Repeated delays to the construction of Eskom's 4,800MW Medupi power station have seen costs spiralling, the project is far from complete and problems have compounded.
Mr Morris says megaprojects around the world seem to attract the same people, who move from project to project, developing specialised and highly technical skills. African nations are rarely exposed to this expertise.
And Dr Ansar's research shows that managers do not learn from past mistakes. Forecasts about costs and deadlines are likely to be as misguided today as they were in 1934.
But Africa's demand for energy could result in a push for projects such as Grand Inga. It has the potential to produce up to 44,000MW from eight separate dams, more than a third of the electricity produced in Africa.
The Democratic Republic of Congo has dreamt of developing the project for decades, but internal conflict has prevented it from being realised.
In October last year, President Jacob Zuma signed a treaty with Congo's President Joseph Kabila to co-operate on Inga 3 Basse Chute, the next step in the development of the Grand Inga site. South Africa has committed itself before to buying 2,500MW from Inga 3, which will have a capacity of 4,800MW. The project could cost about $12bn.
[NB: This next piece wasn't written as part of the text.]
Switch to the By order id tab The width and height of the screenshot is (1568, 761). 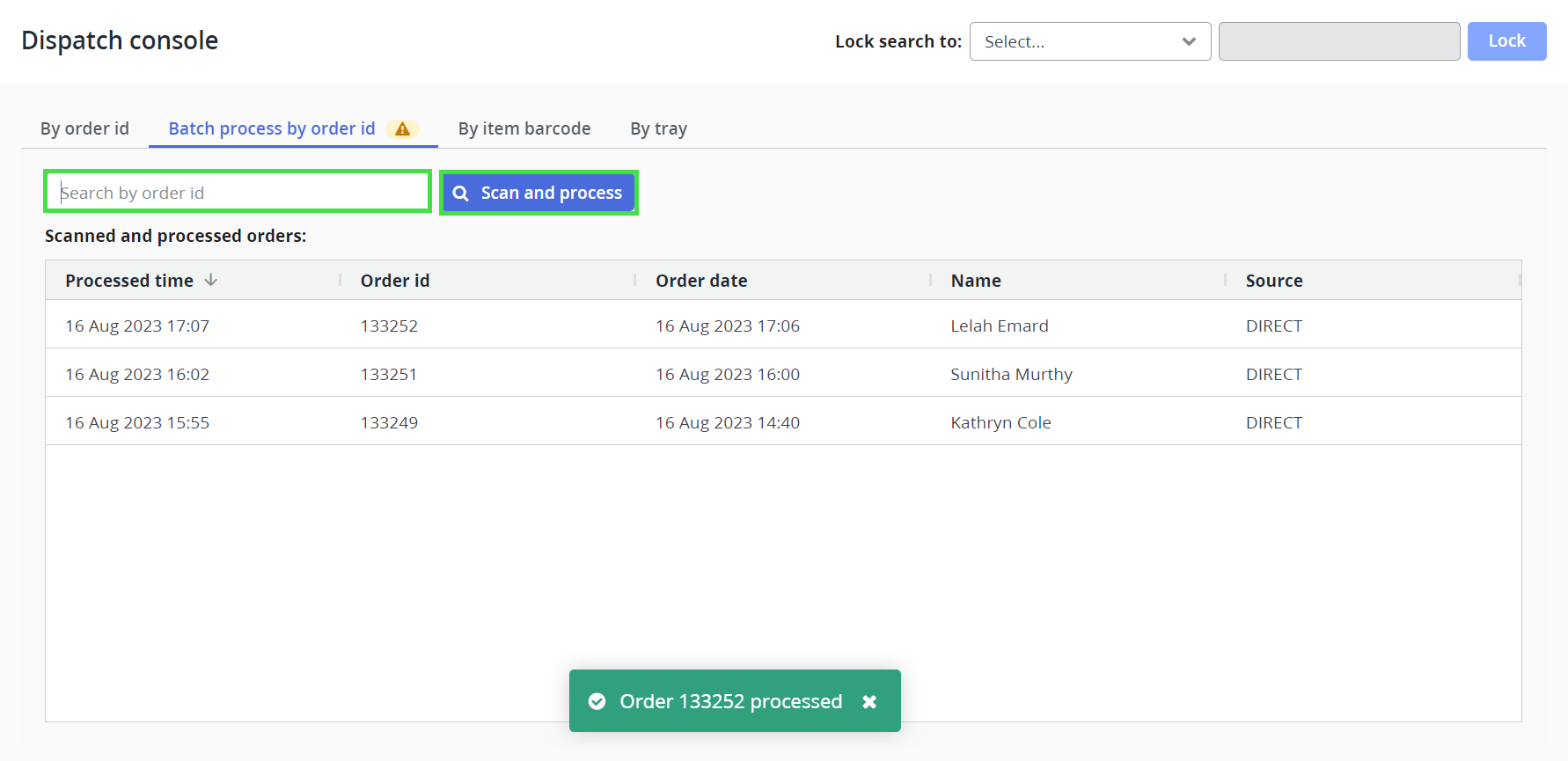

This treaty, Mr Zuma said at the time, "represents a practical commitment of the two countries to jointly partner to develop this gigantic project". But it has not been released to the public, fuelling speculation that it adds little more to previous treaties.
Despite reports of plans to begin construction of Inga 3 in October, it is hard to tell whether there has been real progress.
Three bidders are standing in line to benefit: China Three Gorges and Sinohydro; Posco and Daewoo of South Korea in partnership with Canada's SNC-Lavalin Group; and Spain's Actividades de Construccion y Servicios and Eurofinsa Group.
The condition of Inga 1 and 2 underlines that investors should approach new projects with caution. Inga 1, built in 1972, and Inga 2, completed in 1982, have a capacity of only 1,775MW, but a lack of refurbishments have resulted in their operating even further below capacity.
Both have suffered from a chronic lack of maintenance. Power lines to Congo's capital Kinshasa, which is 450km away, have not been upgraded at all, according to news reports.
South Africa's reasons for supporting the project are said to be political. Cost savings do not appear to be the issue — South Africa is able to develop energy projects more cheaply. Energy from other renewable sources will cost significantly less than what South Africa will eventually pay for hydro-generated power from Congo.
The investor community's scepticism may also affect the project. Opinions at the recent Africa Energy Indaba in Johannesburg suggested investors are wary about megaproject development, in spite of high demand, and regardless of which asset class they fit into.
Smaller projects in South Africa have been very successful. Investment into South Africa's power sector has increased dramatically, but the record of investment in the rest of Africa is extremely low. Last year in sub-Saharan Africa excluding South Africa, just 12 renewable energy projects were closed.
The reality for Grand Inga is that only a successful Inga 3 would help raise investors' confidence in the remaining five stages of the project.
Dr Ansar's research has found fault with the behaviour of politicians and policy makers: they bring an "optimistic bias" to new projects, because they seek the support of a constituency wanting to see development.
Others deliberately mislead the public about the time and cost of getting projects approved, sometimes for personal benefit.
And some policy makers, he says, ignore rare events and problems that are likely to affect the project. They have difficulty processing the probability of events that may happen far into the future.
Policy makers should keep projects as short as possible, he believes. In Africa, limited funds, coupled with the urgency to grow the continent's energy capacity, lend themselves to the construction of smaller projects that can deliver energy projects quicker, using fewer resources.